Ce nouveau « prêt à taux zéro renforcé » bénéficie aux seuls primo-accédants, c'est-à -dire n’ayant pas été propriétaires de leur résidence principale au cours des deux dernières années qui précèdent l’émission de l’offre de prêt. Ce prêt doit, de plus, être souscrit en vue de financer l’acquisition avec ou sans travaux, ou la construction de la résidence principale des souscripteurs. L’octroi du prêt n’étant pas subordonné au respect de conditions de ressources de la part des personnes destinées à occuper le logement.
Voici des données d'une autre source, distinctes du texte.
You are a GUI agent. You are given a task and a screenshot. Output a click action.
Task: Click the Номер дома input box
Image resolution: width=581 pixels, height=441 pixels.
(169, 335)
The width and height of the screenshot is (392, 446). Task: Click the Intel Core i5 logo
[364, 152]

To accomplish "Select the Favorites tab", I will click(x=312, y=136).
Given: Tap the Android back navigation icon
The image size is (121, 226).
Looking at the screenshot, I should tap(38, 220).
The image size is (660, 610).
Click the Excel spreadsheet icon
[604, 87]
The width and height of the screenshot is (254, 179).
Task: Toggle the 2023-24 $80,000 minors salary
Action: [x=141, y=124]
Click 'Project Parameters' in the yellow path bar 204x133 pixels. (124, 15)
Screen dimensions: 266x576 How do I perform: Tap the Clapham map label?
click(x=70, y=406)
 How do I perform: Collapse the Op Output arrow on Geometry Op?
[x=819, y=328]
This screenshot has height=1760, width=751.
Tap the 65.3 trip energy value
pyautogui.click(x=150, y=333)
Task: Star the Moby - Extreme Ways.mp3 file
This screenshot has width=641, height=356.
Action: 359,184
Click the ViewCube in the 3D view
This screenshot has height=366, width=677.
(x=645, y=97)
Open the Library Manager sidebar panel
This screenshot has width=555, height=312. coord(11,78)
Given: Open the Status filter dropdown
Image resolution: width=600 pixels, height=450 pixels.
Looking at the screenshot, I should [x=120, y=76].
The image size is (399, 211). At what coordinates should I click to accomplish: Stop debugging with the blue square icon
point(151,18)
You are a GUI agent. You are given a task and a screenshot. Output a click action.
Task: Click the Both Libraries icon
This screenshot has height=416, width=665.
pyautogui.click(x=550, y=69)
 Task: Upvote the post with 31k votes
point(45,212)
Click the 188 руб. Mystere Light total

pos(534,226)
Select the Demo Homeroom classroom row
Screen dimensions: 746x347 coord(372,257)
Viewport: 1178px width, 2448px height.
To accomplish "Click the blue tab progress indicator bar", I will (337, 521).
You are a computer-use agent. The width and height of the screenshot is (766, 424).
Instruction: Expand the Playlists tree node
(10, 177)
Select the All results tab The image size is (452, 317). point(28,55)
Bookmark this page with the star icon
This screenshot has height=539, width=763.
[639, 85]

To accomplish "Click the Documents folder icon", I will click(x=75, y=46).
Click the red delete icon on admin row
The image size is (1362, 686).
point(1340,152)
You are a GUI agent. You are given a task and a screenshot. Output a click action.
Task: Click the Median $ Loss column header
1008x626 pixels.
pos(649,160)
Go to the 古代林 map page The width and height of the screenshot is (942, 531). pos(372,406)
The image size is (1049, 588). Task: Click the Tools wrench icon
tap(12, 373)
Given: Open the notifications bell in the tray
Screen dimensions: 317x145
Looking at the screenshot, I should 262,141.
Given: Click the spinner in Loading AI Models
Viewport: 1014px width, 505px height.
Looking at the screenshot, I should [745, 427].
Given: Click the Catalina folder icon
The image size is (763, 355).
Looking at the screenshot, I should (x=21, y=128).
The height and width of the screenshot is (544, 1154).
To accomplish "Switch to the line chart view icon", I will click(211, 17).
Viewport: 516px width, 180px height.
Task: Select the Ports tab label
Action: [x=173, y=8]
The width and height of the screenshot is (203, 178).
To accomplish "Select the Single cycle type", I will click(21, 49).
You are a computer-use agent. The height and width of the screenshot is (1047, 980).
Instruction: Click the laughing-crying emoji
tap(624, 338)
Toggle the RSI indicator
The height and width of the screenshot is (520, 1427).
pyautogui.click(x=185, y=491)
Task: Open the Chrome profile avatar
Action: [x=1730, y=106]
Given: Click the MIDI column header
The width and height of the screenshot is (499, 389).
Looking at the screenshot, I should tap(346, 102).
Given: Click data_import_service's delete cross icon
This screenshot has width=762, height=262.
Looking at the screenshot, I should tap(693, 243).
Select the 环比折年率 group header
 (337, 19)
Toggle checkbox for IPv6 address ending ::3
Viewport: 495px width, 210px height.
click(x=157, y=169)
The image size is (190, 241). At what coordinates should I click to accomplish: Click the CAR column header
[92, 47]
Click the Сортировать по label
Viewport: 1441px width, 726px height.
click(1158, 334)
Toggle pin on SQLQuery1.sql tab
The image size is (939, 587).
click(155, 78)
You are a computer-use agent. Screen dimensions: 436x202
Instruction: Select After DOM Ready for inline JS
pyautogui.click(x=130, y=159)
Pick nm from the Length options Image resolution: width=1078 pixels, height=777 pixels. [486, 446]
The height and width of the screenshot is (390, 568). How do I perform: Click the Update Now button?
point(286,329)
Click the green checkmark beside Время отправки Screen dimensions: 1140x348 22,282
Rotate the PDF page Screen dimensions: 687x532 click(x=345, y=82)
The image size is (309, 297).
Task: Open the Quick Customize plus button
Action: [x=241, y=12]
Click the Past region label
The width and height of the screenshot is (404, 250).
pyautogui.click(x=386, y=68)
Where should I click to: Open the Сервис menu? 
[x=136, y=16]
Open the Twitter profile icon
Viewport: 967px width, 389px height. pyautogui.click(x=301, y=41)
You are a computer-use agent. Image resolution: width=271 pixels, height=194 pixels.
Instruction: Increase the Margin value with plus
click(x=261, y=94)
Les conditions générales de ce prêt à taux zéro proposé par l’établissement prêteur dépendront d’un certain nombre de paramètres et notamment du coût total toutes taxes comprises de l’opération, de la localisation du logement, de son niveau de performance énergétique ainsi que du montant des ressources des personnes destinées à occuper le logement.
Enfin, la loi de finances pour 2011 ramène le taux du crédit d’impôt sur le revenu accordé au titre des dépenses d’équipements de panneaux photovoltaïques de 50 à 25 %. En revanche, les équipements permettant de générer de l’électricité à partir de l’énergie éolienne, hydraulique ou de biomasse (bois de feu, déchets verts) continuent de bénéficier du taux de 50 %.
À noter : le relèvement du taux d'imposition des plus-values mobilières, immobilières, du prélèvement forfaitaire libératoire et de la dernière tranche du barème de l'impôt sur le revenu, n’est pas intégré dans le calcul du droit à restitution au titre du bouclier fiscal.